Updated: May 31, 2013 2:23AM



Friday is the last scheduled day of the legislative session in Springfield, and — as of this writing — we do not know whether Speaker Mike Madigan’s pension reform bill, shot down in the Senate late Thursday, might come up for reconsideration. So should a columnist predict what will or may happen? Or pontificate about what should happen? Or speculate about why?

Causation is generally the hardest thing to figure out. When it comes to the legislature, causation is motive.

Three rules help guide analysis. First, prefer simple explanations to complex ones. Politics trumps policy: Who gets what, when, and how — and how much.

Second, the Democrats run Springfield.

Third, the unions, over time, have been the major source of Democratic support.

Ergo, nothing major happens without union support — or at least acquiescence.

Suppose the Madigan pension bill passes. How could that be explained?

Start with the speaker. He wins praise from business, civic groups, the editorial boards. Historians will credit him with saving the state financially — at least for a while. Union criticism won’t hurt him because his House majority and speakership are secure, thanks to redistricting. The next governor will have a better state credit rating and more money to spend.

Senate President John Cullerton? He fought the good fight for the unions. And he doesn’t give up the constitutional arguments — just leaves them for the courts.
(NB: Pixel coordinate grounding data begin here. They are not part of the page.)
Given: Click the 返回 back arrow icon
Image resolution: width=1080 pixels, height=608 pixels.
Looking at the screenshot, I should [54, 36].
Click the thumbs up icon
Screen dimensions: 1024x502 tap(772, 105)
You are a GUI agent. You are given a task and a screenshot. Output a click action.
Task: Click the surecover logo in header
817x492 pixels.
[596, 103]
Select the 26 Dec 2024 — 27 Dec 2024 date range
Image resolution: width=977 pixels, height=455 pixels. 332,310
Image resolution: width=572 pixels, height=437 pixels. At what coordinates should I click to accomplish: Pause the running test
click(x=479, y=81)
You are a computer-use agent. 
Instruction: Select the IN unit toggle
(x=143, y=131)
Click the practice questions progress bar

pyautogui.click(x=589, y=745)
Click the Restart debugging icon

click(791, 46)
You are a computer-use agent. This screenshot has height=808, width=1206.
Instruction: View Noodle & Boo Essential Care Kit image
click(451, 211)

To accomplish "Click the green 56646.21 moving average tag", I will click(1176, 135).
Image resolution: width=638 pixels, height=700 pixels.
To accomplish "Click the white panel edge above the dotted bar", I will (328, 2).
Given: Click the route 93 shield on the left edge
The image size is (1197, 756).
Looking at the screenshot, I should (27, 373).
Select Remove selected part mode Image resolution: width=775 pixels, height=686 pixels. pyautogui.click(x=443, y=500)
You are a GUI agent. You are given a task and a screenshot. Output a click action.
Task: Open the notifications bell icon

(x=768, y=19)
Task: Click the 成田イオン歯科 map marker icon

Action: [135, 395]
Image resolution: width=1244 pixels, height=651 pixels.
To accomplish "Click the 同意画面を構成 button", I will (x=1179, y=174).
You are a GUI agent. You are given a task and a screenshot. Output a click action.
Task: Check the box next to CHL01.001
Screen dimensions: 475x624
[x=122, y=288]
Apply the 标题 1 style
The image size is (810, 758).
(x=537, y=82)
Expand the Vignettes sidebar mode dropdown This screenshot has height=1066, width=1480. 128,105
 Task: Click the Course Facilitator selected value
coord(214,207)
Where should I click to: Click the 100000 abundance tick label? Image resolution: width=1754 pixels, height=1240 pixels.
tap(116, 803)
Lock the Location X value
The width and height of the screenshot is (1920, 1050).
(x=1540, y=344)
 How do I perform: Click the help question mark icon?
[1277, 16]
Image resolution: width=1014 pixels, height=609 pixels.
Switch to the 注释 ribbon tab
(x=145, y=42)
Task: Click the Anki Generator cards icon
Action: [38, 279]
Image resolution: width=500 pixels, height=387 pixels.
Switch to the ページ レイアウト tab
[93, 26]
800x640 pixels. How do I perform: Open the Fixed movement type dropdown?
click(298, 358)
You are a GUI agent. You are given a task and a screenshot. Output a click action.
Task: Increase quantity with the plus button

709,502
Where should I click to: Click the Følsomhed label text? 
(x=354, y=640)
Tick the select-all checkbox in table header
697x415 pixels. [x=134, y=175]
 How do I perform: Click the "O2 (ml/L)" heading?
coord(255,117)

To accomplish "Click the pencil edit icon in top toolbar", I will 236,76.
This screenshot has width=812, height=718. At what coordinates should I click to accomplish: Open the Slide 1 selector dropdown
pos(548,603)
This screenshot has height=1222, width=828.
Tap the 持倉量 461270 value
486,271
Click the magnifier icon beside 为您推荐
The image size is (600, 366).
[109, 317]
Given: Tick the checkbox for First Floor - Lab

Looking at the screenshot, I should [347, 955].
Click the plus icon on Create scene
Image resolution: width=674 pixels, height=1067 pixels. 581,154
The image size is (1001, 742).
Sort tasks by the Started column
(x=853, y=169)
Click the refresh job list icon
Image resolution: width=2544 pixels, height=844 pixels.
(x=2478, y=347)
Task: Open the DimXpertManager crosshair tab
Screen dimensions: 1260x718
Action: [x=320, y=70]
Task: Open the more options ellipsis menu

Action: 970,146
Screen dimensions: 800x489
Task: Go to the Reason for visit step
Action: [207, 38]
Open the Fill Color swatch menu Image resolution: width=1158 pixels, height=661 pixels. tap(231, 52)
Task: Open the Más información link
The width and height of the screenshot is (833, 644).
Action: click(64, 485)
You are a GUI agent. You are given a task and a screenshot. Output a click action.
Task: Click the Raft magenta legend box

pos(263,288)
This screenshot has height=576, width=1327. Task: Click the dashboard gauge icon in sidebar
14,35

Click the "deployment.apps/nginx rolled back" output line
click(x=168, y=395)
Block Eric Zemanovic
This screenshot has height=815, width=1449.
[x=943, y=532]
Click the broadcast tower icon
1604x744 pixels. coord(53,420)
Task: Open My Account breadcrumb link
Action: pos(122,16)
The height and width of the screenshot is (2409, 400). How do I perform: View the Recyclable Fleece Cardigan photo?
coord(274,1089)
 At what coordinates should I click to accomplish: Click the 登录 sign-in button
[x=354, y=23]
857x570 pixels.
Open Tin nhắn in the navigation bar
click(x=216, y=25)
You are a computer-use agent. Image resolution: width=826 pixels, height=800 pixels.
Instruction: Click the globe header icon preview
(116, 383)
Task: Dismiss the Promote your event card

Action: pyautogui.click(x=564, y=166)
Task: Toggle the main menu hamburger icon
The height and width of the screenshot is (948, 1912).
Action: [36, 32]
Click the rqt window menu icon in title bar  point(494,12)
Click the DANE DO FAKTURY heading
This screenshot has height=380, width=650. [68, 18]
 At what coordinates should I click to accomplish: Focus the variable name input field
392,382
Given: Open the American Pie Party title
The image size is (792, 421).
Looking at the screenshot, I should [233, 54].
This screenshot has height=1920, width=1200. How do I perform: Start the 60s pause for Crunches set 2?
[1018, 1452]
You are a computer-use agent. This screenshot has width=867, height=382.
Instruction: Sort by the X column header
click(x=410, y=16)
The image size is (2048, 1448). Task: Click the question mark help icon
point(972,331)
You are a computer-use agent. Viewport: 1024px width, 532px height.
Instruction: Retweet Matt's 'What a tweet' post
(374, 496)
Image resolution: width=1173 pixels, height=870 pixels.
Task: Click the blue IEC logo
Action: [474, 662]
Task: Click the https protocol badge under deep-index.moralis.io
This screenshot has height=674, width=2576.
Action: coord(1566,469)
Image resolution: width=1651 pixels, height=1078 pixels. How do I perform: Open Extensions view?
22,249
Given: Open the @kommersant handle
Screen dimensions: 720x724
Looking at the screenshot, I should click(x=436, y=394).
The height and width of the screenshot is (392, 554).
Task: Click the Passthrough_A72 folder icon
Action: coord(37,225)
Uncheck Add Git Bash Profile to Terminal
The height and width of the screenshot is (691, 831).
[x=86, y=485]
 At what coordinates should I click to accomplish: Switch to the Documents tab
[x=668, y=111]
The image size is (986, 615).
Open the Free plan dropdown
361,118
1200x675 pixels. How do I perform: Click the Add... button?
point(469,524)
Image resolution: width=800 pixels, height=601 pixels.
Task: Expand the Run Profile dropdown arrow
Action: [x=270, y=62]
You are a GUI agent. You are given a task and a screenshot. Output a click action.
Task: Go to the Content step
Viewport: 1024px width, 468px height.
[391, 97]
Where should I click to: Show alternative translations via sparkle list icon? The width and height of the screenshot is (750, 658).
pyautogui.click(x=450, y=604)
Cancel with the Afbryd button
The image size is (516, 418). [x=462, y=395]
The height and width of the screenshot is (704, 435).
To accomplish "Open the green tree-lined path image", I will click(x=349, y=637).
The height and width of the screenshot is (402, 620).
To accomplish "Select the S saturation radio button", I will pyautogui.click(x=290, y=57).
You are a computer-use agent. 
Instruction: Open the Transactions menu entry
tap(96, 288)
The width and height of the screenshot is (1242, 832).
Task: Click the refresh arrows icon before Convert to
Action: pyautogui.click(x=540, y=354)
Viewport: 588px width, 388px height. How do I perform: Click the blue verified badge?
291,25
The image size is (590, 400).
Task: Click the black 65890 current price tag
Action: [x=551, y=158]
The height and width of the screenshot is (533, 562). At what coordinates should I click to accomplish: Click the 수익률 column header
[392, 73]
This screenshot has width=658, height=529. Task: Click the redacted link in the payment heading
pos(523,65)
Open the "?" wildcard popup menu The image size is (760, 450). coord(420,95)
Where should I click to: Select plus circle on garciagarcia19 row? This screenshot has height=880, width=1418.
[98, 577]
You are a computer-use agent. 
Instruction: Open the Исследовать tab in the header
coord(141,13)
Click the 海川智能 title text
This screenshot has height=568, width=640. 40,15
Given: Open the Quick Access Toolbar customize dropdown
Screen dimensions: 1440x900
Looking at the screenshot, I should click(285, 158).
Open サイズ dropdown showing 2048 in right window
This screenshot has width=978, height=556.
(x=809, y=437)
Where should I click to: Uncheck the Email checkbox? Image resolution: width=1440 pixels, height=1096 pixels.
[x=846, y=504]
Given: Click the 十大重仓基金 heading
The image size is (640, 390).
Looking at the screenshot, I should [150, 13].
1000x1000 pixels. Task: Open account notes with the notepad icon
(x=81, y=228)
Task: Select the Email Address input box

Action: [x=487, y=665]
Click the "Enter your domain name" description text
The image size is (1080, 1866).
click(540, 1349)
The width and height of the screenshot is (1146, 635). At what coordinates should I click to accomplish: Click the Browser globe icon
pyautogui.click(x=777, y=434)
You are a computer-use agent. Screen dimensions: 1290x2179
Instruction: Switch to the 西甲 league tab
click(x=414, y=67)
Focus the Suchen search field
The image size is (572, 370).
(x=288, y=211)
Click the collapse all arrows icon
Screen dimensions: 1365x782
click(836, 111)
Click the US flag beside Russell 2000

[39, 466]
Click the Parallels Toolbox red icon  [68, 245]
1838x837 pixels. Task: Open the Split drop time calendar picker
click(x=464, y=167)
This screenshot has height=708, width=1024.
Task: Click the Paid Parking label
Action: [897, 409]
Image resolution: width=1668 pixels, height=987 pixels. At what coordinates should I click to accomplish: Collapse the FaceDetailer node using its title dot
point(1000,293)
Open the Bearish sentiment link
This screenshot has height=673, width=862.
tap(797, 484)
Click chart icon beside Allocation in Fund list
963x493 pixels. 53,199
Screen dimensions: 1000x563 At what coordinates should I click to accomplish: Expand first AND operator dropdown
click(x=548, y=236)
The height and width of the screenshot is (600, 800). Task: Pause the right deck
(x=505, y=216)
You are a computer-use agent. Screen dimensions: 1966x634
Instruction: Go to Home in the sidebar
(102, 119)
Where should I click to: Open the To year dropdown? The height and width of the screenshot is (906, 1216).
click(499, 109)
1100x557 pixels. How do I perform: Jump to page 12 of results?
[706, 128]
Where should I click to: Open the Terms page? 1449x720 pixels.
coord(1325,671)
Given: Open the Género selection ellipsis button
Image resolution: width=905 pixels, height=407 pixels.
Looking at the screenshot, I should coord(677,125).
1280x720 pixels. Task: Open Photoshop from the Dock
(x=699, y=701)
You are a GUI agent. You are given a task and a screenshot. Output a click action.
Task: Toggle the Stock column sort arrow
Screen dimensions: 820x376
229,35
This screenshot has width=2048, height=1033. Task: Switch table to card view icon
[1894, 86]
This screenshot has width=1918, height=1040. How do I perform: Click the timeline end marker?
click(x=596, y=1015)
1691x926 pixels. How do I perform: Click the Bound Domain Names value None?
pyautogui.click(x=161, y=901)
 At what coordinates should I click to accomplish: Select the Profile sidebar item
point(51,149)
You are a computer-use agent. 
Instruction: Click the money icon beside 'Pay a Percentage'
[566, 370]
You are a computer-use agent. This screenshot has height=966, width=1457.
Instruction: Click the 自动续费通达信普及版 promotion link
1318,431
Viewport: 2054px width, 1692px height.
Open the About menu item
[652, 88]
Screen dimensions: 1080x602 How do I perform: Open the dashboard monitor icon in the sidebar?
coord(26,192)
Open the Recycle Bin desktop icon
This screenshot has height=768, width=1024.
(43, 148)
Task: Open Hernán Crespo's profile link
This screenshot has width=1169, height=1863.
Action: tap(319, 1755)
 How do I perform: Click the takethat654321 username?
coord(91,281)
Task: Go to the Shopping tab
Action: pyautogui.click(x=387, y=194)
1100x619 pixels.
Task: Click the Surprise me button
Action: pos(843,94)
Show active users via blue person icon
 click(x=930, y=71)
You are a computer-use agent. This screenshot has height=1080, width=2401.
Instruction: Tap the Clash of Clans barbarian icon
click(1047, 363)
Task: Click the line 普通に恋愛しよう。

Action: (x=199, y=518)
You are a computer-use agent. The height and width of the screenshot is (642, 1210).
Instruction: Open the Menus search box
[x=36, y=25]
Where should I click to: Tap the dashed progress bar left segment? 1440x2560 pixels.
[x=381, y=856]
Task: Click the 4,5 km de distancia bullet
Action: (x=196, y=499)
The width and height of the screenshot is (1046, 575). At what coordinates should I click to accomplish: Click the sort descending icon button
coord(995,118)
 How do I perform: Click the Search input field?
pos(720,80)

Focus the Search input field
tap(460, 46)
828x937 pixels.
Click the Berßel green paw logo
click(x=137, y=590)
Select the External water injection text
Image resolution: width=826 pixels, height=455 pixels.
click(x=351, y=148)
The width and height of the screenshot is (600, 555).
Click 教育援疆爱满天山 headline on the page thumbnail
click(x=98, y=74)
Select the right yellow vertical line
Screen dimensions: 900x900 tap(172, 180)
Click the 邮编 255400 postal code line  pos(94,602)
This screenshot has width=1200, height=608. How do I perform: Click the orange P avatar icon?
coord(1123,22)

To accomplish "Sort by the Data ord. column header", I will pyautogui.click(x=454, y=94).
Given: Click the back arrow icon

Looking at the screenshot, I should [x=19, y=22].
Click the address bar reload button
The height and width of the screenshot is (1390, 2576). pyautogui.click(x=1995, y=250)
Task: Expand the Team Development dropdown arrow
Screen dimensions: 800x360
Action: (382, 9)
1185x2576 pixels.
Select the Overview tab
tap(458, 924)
Local school districts? They avoid the hated “cost shift” in which the cost of pensions is shifted to them from the state.

Mayor Rahm Emanuel? He gets a precedent and momentum to reform Chicago’s pensions.

The unions? It will look like they got thumped. But look more closely:

1. They preserve the pension system rather than shift to a defined contribution system the way the private sector largely has.

2. They get an explicit state contractual guarantee of the pension fund liabilities, and a funding mechanism that gives priority to pensions over any other state program except paying off bonds. Let’s say the unfunded liabilities are shaved to about $80 billion. That’s still growing at about 8 percent per year — maybe more depending on how assets perform and actuarial assumptions pan out. That liability, whatever it turns out to be, will have to be funded no matter what the impact may be on funding for education, health care, social services, law enforcement. . . . No matter whether a tax increase is required — or how large.

3. A major embarrassment to organized labor (and the Democrats) is taken off the political table.

4. The unions retain the ability to litigate the constitutionality of the Madigan bill. Given the way its reform provisions work — diminishing benefits some workers have already earned — those arguments are not trivial. (The constitutionality of the bill is also in doubt because it failed to pass the House by the 60 percent required to enact a debt guarantee.)

5. Best of all from the standpoint of the union leaders, they will avoid the beating they would inevitably take from their members if they agreed to a compromise that included any trimming of pensions. Better to have it done to you than agree to have it done. They fought the good fight; they can litigate to their hearts’ content; and if they lose they get the special state guarantee.

So if the Madigan bill is enacted, you won’t hear any public gloating from the union leadership. They’ll grouse about unconstitutionality, and moan about unfairness. But privately, they’ll be popping champagne corks.